Prenons l’exemple des photos de vacances. Le tourisme, dès son invention, a revêtu une dimension profondément distinctive. En effet, aux XVII-XVIIIèmes siècles, les aristocrates britanniques ont inventé le Grand Tour pour se distinguer des élites plus casanières d’Europe continentale7. Ce voyage initiatique permettait d’accumuler du capital social (augmenter son réseau en rencontrant d’autres aristocrates), mais aussi culturel (connaître d’autres cultures, apprendre d’autres langues, par exemple).

La distinction sociale dans le tourisme n’a pas disparu aujourd’hui. Afficher ses photos de vacances sur nos comptes Facebook ou Instagram fonctionne comme une exposition à plus grande portée de nos pratiques touristiques. Le fait de pouvoir voyager, par exemple, suppose déjà que l’on possède l’argent suffisant pour se rendre à l’autre bout du monde et un certain capital culturel comme la pratique de la langue. La mise en ligne de nos photos de voyages reflète ainsi une stratégie de « visibilisation » de celles-ci, afin d’exposer nos capitaux, de les faire valider et, par conséquent, d’obtenir une certaine distinction sociale.

 

Alors, tous distingués?

Si tout le monde affiche ce type de clichés sur ses réseaux sociaux, le caractère distinctif peut alors sembler perdre de son intérêt. Cependant, la théorie de la distinction intègre cette dimension évolutive des pratiques sociales. Les classes moyennes cherchent en permanence à se rapprocher des classes supérieures, en imitant leurs mœurs. Ces dernières inventent alors de nouvelles modes, pas encore accessibles à la masse, afin de garder leur longueur d’avance. Le tourisme suit aussi ce processus: ce n’est plus le fait de voyager qui est distinctif, mais seulement certaines pratiques ou la fréquentation de certains lieux qui confèrent cette dimension distinctive aux élites.

Nos photos sur Facebook ou Instagram reflètent donc une volonté de se distinguer socialement, en démontrant que nous fréquentons cet endroit, que nous possédons cette chose, que nous allons dans tel lieu de vacances.
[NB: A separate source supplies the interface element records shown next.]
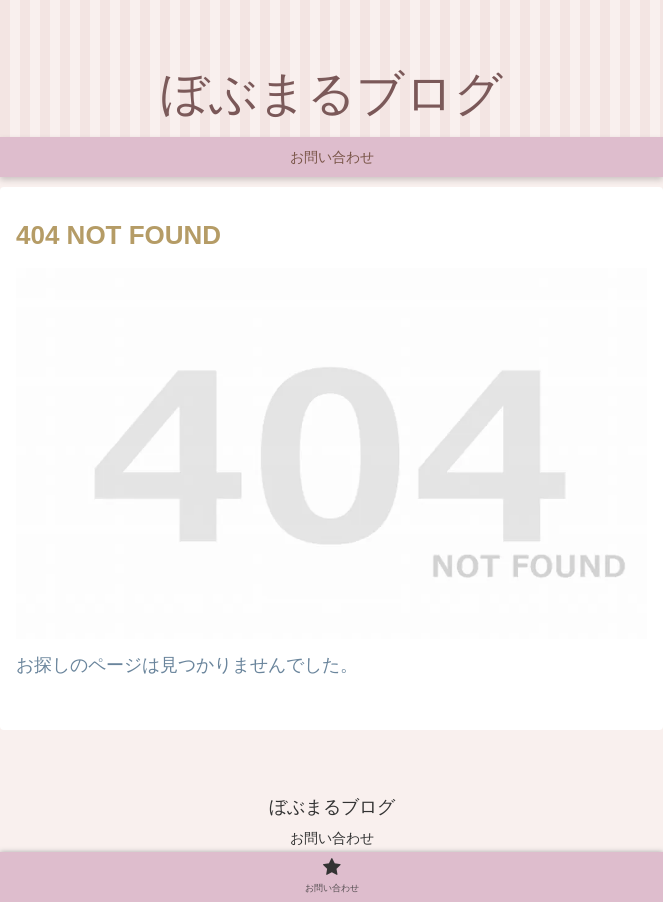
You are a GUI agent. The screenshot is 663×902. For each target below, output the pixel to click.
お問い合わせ (332, 838)
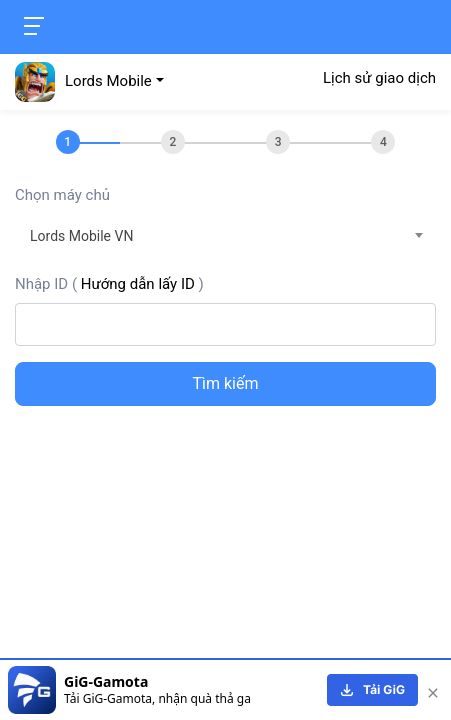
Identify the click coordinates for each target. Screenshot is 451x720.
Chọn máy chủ (62, 195)
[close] (433, 690)
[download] (372, 690)
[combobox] (225, 236)
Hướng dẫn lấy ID (138, 284)
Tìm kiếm (225, 383)
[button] (89, 81)
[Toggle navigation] (34, 26)
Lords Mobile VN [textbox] (81, 236)
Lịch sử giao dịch (379, 78)
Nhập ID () (109, 284)
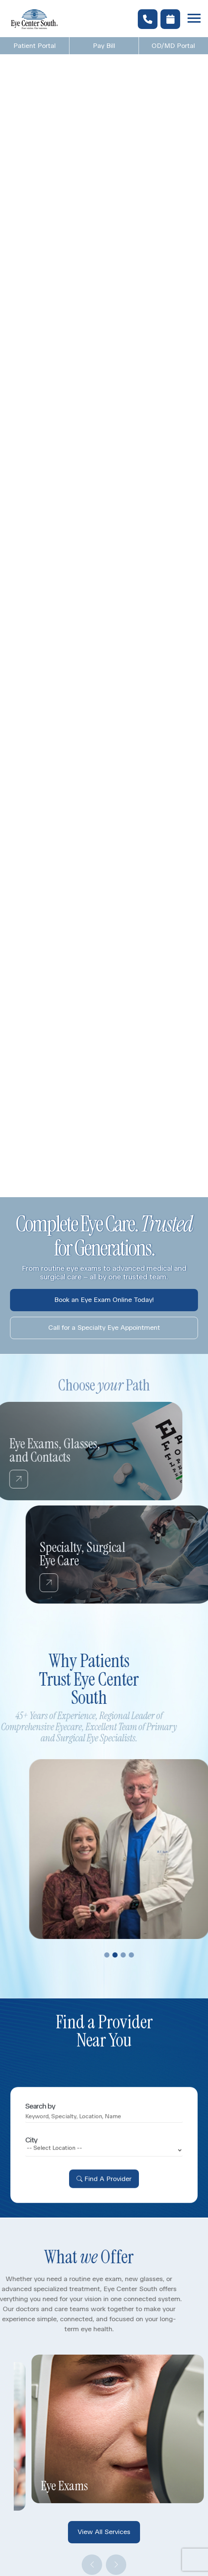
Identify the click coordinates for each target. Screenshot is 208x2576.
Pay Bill (104, 46)
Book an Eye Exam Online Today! (104, 1300)
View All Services (104, 2532)
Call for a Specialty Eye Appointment (104, 1327)
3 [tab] (144, 1955)
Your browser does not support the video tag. (104, 617)
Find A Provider (107, 2199)
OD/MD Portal (173, 46)
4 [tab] (152, 1955)
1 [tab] (127, 1955)
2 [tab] (136, 1955)
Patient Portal (34, 46)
Les enjeux sociétaux traversent ainsi nos pratiques en ligne et s’exposent sur nos murs virtuels.

 


1. http://www.blogdumoderateur.com/chiffres-facebook/ et http://www.blogdumoderateur.com/instagram-400-millions/

2. Soraya Mehdizadeh, (2010), « Self-Presentation 2.0: Narcissism and Self-Esteem on Facebook », in Cyberpsychology, Behavior and Social Networking, vol.13, n°4. [en ligne] http://online.liebertpub.com/doi/abs/10.1089/cyber.2009.0257

3. Ong, E. Y., Ang, R. P., Ho, J. C., Lim, J. C., Goh, D. H., Lee, C. S., & Chua, A. Y., (2011), « Narcissism, extraversion and adolescents’ self-presentation on Facebook. Personality and Individual Differences », vol. 50, n°2, 180-185. [en ligne] http://www.sciencedirect.com/science/article/pii/S0191886910004654

4. Selon le sémiologue Charles Peirce, les signes représentent le lien entre l’objet et le moyen de signifier cet objet. Ils peuvent être de trois types: iconique (basé sur une ressemblance à l’objet), indiciel (s’appuie sur une trace ou un « symptôme » de l’objet) ou symbolique (fondé sur un lien arbitraire). Peirce, (1978), « Écrits sur le signe».

5. Selon le sociologue Pierre Bourdieu, les classes sociales structurent la société. Les individus vont chercher à se distinguer des autres classes sociales, mais aussi au sein d’une même classe, afin de paraître d’un rang plus noble. Bourdieu, (1979), « La distinction: critique sociale du jugement».

6. Dang-Nguyen, G., Huiban, E., Deporte, N., & Marsouin, T. B., « Usages sur Facebook: Entre reconnaissance et visibilité ». [en ligne] http://www.marsouin.org/IMG/pdf/la_visibilite_sur_facebook.pdf

7. Théorie développée par Thorstein Veblen dans son livre « Théorie des classe de loisir » (1979).